──────── Material ────────
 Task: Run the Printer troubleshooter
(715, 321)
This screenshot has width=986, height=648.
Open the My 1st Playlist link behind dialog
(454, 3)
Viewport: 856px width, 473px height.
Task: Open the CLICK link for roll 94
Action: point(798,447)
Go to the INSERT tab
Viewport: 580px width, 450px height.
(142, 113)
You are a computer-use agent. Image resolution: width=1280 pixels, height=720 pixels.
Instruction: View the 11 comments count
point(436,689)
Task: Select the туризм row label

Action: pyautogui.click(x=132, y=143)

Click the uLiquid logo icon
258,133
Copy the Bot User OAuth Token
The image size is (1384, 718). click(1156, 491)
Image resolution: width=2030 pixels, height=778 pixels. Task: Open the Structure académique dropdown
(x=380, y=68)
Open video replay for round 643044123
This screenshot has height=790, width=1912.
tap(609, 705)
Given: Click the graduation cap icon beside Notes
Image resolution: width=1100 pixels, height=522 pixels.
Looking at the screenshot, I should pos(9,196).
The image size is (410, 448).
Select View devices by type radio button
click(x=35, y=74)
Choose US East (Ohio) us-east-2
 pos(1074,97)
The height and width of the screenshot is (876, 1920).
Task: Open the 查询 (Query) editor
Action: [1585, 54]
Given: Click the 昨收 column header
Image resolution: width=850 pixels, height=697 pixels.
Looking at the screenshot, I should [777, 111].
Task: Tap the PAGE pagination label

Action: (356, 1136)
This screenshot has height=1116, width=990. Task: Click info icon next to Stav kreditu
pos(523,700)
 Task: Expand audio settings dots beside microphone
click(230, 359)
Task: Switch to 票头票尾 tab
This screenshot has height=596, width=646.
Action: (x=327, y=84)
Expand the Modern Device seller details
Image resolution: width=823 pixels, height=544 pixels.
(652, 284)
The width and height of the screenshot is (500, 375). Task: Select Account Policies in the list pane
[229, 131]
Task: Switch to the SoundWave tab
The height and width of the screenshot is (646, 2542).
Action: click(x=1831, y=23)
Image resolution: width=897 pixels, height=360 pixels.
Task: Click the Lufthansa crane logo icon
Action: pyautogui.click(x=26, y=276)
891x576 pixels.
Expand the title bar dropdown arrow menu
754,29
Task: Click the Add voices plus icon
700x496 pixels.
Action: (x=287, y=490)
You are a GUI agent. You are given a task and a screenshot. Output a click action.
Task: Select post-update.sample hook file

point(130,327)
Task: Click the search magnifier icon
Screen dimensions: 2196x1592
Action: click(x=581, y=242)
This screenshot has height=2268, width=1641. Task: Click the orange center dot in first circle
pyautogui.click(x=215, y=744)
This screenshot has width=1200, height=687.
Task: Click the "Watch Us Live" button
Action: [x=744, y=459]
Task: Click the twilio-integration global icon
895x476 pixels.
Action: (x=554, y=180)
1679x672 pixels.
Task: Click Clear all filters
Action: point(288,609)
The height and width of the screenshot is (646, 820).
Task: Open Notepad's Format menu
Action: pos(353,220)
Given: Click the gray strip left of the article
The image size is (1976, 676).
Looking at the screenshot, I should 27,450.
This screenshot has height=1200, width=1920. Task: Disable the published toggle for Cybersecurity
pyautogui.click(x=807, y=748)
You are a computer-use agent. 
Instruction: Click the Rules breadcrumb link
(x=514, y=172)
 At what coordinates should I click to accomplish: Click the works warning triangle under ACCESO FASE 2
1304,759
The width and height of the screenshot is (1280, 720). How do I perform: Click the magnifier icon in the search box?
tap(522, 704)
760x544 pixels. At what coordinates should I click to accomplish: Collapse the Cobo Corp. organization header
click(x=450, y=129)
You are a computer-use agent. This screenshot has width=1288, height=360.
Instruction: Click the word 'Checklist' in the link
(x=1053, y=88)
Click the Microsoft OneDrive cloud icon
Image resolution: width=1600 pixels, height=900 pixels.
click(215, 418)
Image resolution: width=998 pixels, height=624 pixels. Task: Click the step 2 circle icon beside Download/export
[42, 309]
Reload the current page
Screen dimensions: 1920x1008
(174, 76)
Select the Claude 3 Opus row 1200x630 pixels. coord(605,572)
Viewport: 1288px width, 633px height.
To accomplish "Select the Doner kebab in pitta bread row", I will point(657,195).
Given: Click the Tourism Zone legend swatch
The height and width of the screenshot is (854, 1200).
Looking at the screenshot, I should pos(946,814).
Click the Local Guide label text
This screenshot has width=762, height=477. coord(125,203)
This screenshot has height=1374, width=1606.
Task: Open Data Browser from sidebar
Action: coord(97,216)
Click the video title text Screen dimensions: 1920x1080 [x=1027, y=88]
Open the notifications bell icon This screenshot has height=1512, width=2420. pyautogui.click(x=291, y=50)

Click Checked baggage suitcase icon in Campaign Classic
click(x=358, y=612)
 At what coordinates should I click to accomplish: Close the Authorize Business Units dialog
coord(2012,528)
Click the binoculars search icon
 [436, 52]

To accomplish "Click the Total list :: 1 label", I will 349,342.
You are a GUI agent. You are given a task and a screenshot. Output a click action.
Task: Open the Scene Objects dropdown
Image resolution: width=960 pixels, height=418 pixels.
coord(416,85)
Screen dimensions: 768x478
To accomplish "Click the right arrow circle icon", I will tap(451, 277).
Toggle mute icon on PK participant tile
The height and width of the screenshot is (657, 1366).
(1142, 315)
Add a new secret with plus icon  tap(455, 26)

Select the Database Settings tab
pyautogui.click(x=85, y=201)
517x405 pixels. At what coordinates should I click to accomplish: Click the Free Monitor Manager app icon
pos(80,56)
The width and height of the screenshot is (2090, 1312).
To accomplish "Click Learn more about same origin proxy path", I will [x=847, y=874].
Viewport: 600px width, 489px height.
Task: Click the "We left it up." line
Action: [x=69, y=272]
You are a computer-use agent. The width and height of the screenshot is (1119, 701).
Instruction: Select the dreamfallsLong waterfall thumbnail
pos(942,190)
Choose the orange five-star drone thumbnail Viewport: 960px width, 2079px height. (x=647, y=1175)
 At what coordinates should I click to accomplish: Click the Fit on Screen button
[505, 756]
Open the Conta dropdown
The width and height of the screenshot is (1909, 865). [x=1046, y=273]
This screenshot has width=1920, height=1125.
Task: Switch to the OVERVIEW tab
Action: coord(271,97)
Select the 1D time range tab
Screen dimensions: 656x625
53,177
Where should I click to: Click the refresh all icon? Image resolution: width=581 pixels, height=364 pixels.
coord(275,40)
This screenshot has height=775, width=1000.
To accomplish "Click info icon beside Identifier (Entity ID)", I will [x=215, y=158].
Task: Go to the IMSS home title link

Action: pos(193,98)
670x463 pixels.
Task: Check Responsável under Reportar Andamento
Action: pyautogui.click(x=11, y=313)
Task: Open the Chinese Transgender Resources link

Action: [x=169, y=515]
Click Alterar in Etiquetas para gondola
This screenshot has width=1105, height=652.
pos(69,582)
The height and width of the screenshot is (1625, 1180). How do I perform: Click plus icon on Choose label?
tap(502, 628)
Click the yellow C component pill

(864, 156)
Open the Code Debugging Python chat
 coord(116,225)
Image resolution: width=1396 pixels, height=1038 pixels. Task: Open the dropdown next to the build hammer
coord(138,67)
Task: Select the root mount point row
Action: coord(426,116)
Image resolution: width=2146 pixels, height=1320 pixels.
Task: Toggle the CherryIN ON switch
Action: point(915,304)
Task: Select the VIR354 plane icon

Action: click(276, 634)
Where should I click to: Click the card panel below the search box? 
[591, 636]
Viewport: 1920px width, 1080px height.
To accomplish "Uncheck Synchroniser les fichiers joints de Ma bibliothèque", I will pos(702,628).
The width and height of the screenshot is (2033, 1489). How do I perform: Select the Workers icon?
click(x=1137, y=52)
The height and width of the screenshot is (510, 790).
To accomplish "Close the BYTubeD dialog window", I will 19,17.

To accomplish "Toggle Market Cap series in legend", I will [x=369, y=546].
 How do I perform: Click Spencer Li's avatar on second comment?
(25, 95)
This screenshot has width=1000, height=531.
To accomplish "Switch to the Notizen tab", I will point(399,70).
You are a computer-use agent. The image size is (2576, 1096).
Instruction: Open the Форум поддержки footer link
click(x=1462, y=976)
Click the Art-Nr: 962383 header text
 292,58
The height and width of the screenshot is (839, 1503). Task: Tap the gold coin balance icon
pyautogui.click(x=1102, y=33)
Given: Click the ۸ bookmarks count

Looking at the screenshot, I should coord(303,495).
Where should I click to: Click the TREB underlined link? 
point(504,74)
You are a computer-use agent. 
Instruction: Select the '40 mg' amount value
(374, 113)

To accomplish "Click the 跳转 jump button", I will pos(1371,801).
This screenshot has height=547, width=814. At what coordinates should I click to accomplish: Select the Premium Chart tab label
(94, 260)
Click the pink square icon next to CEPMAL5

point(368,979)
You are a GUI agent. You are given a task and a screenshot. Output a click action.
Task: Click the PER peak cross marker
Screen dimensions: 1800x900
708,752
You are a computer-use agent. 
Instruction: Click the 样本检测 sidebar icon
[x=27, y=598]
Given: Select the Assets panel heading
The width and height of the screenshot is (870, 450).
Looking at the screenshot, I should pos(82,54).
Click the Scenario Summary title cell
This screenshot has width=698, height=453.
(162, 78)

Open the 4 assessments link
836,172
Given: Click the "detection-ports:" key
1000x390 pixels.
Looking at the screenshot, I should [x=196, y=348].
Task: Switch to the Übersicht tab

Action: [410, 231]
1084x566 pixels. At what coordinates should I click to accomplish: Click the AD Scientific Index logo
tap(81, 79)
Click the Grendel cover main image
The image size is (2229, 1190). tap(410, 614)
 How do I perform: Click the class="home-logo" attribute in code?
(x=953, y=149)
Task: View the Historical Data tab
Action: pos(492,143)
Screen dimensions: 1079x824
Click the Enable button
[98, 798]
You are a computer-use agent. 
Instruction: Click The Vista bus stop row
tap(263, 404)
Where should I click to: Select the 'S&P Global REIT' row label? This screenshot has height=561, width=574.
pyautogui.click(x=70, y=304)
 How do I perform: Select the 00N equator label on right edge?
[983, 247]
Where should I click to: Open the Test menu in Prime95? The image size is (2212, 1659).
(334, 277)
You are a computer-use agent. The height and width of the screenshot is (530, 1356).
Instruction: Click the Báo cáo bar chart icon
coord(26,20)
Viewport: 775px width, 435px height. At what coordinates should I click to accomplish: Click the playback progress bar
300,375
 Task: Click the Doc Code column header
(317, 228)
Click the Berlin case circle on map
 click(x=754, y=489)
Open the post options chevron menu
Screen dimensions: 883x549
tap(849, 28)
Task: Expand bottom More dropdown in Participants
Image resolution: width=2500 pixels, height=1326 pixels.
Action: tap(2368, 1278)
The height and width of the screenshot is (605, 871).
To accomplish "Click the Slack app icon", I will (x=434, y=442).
────────
- [Directive]: Lay out the listing above as a numbered list, starting at its first line and ending at the line that contains "point(436,689)", both included. Omit any blank lines.

- [Finished task]:
1.  Task: Run the Printer troubleshooter
2. (715, 321)
3. This screenshot has width=986, height=648.
4. Open the My 1st Playlist link behind dialog
5. (454, 3)
6. Viewport: 856px width, 473px height.
7. Task: Open the CLICK link for roll 94
8. Action: point(798,447)
9. Go to the INSERT tab
10. Viewport: 580px width, 450px height.
11. (142, 113)
12. You are a computer-use agent. Image resolution: width=1280 pixels, height=720 pixels.
13. Instruction: View the 11 comments count
14. point(436,689)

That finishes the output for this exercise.